EJ: You also note that the workforce system designed to help unemployed workers—and really all workers in need of skills and training—is one that even workforce practitioners will say is too fragmented and disconnected from other systems that support workers. How does workforce training in the US need to change to get us to where we need to go?

DA: As you say, the system is highly fragmented, but its strength is that there are many points of entry. In many countries where you have a highly centralized training system, it’s hard to change tracks once you’ve made your choice. Another problem is the quality of training is heterogeneous and often disconnected from what employers want. And even if the training is good, how would someone know that it’s good? Several states have made admirable efforts to coordinate specifically and work with local and regional businesses. But there are a few areas where we could do better.
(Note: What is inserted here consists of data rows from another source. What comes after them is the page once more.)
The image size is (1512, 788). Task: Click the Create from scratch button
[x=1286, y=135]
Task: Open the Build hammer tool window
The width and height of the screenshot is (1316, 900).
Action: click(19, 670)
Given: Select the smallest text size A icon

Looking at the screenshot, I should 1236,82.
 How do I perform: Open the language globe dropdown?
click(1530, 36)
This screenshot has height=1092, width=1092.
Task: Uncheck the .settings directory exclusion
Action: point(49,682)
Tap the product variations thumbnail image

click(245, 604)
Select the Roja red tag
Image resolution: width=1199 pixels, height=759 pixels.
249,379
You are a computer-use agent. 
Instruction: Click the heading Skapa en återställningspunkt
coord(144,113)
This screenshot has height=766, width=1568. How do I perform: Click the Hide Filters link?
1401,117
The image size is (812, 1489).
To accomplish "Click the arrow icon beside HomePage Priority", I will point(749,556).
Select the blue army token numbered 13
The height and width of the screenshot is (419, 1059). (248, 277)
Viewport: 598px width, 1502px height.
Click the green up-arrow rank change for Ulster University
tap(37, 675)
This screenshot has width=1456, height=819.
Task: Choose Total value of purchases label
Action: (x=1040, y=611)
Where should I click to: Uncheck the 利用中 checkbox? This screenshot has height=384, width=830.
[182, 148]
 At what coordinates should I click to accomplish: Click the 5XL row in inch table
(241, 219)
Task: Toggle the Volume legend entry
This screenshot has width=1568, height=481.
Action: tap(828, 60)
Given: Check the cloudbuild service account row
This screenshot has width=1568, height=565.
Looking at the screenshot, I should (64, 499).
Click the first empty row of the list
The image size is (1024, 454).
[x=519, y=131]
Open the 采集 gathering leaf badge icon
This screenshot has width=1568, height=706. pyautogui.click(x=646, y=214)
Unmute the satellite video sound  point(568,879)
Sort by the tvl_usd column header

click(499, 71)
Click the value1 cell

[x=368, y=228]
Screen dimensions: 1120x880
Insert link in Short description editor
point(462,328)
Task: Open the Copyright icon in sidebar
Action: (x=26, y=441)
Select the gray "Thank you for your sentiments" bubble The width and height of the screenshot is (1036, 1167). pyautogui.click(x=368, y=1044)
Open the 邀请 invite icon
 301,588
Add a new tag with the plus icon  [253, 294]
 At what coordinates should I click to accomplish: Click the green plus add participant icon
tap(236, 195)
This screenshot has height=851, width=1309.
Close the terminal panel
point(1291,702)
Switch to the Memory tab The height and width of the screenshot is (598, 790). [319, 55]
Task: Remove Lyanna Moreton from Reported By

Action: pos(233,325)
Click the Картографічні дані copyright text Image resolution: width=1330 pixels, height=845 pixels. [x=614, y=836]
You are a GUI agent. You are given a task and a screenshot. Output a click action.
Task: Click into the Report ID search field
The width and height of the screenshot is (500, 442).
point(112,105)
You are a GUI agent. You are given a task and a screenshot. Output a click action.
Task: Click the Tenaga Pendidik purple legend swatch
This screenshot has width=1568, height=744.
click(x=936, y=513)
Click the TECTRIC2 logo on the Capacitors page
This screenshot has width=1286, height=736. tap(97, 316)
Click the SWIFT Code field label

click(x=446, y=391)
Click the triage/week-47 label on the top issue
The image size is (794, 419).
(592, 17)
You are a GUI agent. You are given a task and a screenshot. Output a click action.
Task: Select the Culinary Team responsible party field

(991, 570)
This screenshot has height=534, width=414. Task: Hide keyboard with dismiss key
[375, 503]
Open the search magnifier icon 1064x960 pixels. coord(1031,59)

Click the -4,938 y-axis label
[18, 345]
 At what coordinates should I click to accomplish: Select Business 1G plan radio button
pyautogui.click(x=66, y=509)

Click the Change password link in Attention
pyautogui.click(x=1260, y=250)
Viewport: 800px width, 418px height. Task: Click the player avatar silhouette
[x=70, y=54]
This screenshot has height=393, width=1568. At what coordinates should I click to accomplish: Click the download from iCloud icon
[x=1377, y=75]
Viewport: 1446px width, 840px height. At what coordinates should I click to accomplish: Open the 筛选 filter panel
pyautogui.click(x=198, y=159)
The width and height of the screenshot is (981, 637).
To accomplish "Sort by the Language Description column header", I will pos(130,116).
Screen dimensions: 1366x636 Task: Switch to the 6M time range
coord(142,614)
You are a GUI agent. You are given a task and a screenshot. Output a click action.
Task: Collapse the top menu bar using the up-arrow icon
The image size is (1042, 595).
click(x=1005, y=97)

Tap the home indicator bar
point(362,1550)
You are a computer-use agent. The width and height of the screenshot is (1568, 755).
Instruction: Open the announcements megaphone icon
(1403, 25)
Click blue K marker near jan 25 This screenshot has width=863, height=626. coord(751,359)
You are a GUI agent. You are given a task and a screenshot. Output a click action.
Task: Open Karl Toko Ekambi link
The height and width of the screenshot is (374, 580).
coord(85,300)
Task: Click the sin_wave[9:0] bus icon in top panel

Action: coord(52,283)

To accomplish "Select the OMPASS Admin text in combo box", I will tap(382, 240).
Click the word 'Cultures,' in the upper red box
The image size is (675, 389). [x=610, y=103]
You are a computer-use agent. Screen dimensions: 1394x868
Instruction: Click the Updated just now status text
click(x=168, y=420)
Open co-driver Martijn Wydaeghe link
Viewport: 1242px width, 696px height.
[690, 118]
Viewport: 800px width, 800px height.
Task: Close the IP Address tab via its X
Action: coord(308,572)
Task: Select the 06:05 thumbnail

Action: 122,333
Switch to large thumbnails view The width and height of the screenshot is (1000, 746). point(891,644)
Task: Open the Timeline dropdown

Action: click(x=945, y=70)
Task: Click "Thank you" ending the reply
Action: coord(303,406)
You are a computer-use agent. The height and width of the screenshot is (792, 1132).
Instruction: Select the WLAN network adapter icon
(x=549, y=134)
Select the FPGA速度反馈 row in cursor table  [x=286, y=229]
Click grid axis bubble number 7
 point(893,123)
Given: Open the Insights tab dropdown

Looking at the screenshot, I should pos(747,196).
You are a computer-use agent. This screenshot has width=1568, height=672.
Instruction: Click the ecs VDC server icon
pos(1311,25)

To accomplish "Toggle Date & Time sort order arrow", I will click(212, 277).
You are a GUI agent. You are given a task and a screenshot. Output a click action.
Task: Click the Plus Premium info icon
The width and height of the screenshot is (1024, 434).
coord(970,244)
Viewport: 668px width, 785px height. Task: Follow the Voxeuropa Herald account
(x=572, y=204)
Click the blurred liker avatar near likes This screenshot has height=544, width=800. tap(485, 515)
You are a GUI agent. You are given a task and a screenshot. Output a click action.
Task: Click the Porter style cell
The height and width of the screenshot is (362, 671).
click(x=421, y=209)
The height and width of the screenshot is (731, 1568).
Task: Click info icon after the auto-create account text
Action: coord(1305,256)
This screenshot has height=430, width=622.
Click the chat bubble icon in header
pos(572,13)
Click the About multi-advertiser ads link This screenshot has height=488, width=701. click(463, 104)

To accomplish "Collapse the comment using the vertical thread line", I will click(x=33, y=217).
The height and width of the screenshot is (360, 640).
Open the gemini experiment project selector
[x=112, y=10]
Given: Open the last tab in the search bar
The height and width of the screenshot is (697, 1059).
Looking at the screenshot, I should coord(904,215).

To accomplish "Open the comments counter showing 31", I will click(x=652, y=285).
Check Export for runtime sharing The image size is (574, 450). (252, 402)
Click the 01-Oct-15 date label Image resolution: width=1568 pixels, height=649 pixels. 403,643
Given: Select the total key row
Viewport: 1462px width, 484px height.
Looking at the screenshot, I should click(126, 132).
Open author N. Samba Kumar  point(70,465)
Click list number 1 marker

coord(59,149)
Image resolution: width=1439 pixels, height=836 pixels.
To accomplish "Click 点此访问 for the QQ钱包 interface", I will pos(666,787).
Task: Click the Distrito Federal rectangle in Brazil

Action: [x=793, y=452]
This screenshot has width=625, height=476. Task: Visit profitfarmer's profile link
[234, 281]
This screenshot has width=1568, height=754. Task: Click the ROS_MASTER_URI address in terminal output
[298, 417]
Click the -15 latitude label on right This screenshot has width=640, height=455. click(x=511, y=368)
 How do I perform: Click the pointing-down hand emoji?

One is formalizing credentials and standardizing training programs so employers have something to react to and targeting certain sectors, such as trade, health care, or IT.

Another part of it may involve giving people some resources or financial credits or assistance to get training, but then we have to be even more concerned about the quality of training they buy. We know that when the federal government just pays for things and doesn’t certify the quality, we get a lot of abuses of the system. One final thing, and this isn’t really the answer, but very much a hope, is we are in an era of innovation in education. We know adults don’t always do well in a traditional classroom setting. Training can be more hands-on, more interactive and personal. Education has gotten so much more accessible with the rise of online learning, virtual and augmented reality, and, of course, YouTube. My hope is that the Biden administration will tackle workforce systems and education and training—particularly for dislocated workers who are eager to be retrained—in a bold, comprehensive, and transformative way.